**SUPPLIED RECORDS:**
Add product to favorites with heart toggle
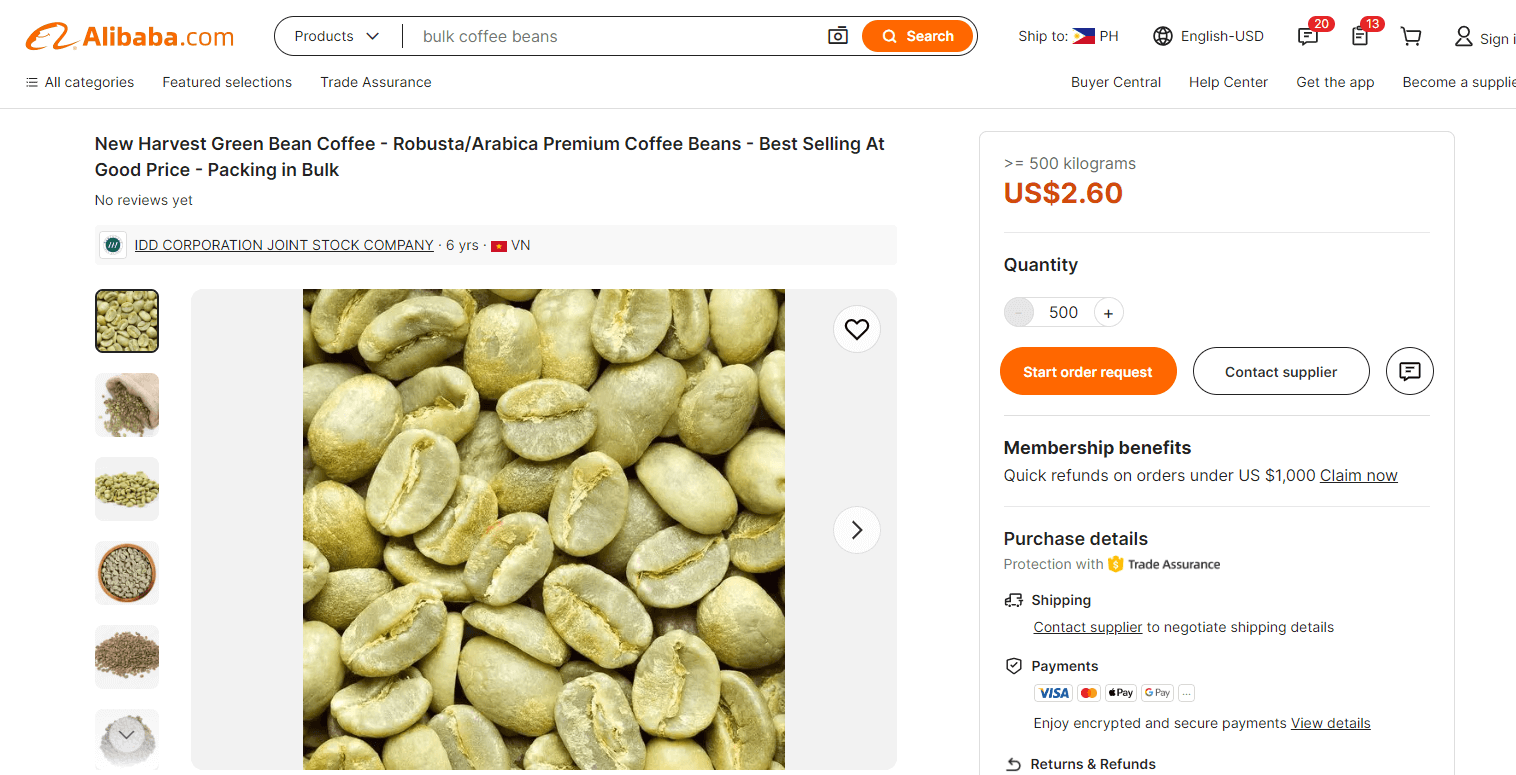This screenshot has height=775, width=1516. click(x=857, y=329)
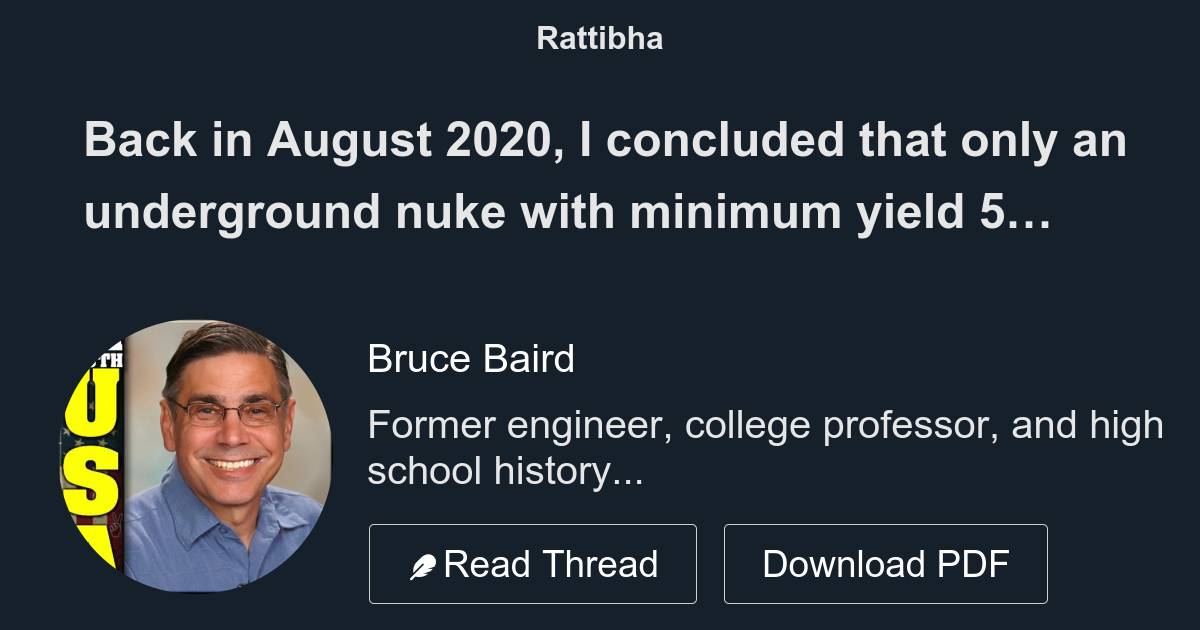Viewport: 1200px width, 630px height.
Task: Open Bruce Baird's profile via his name
Action: pos(472,357)
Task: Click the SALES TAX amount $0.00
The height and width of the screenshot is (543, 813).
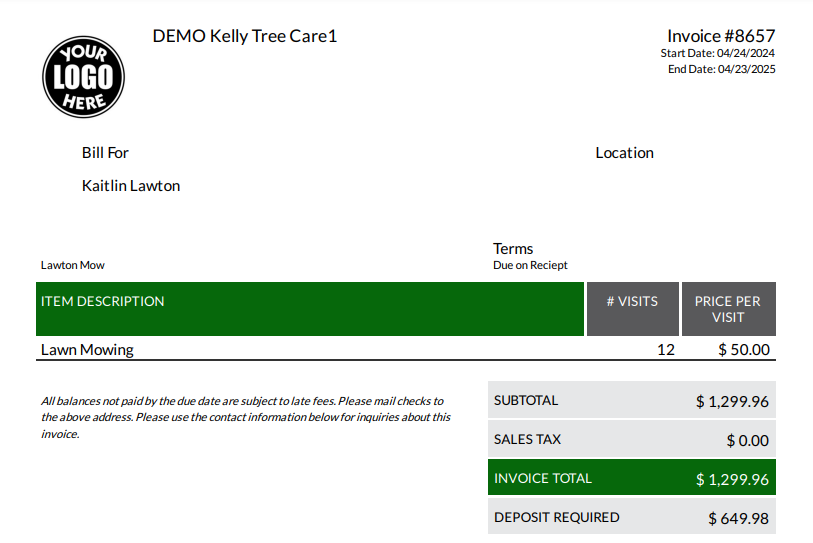Action: (x=747, y=440)
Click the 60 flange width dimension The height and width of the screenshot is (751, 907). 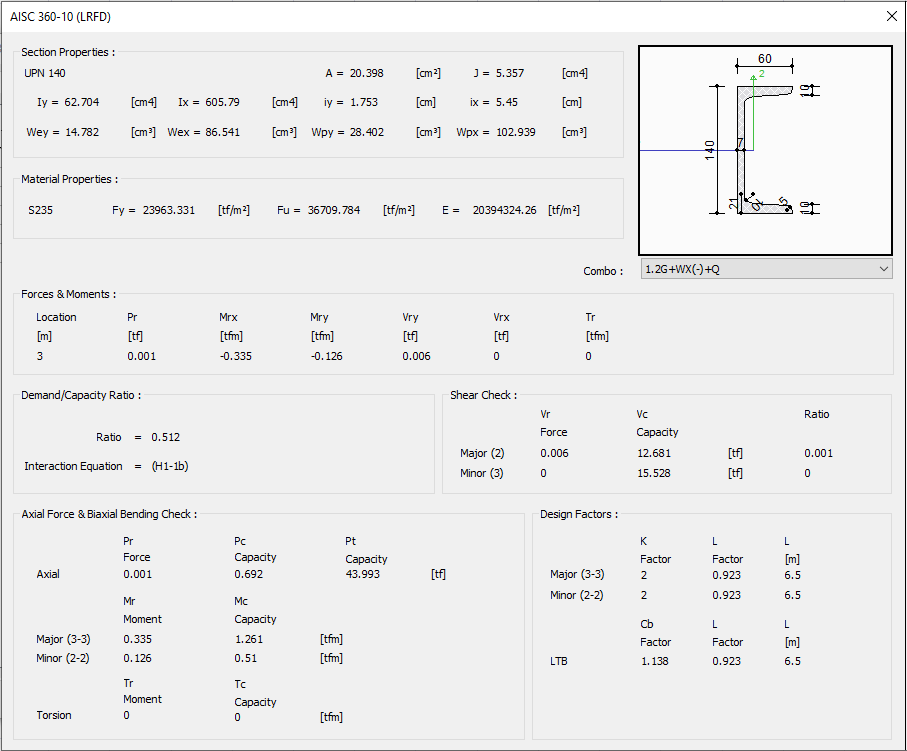[764, 59]
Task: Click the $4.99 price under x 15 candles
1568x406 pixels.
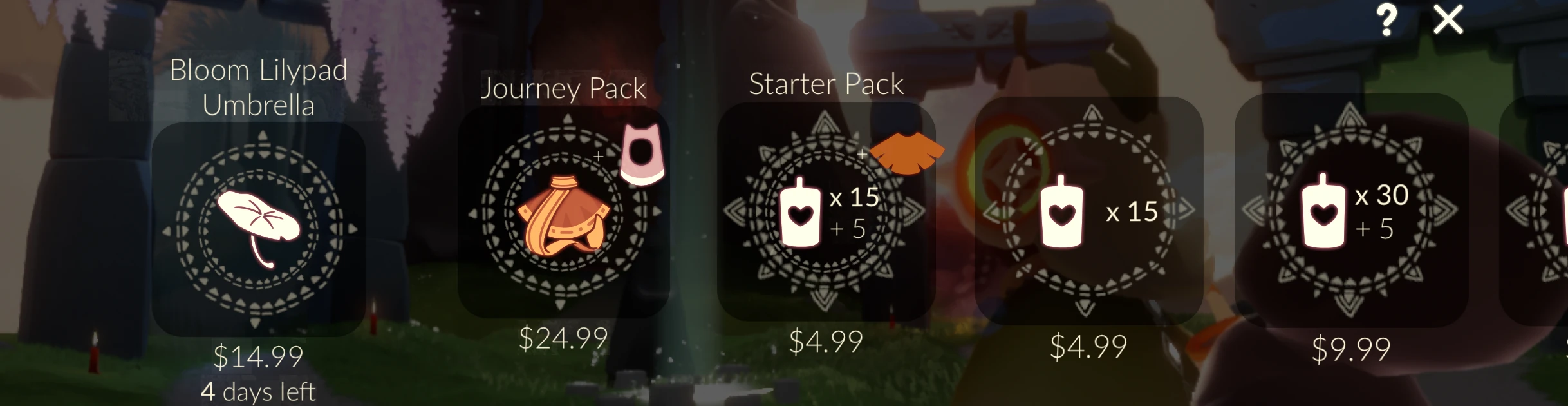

**PROBLEM DESCRIPTION:**
The response should consist of the lines above from the first through the one containing "Task: Click the SALES TAX amount $0.00", transcribed exactly, with every picture left out.

**ANSWER:**
Add product to favorites with heart toggle
This screenshot has height=775, width=1516. click(x=857, y=329)
Viewport: 1200px width, 630px height.
Task: Open Bruce Baird's profile via his name
Action: pos(472,357)
Task: Click the SALES TAX amount $0.00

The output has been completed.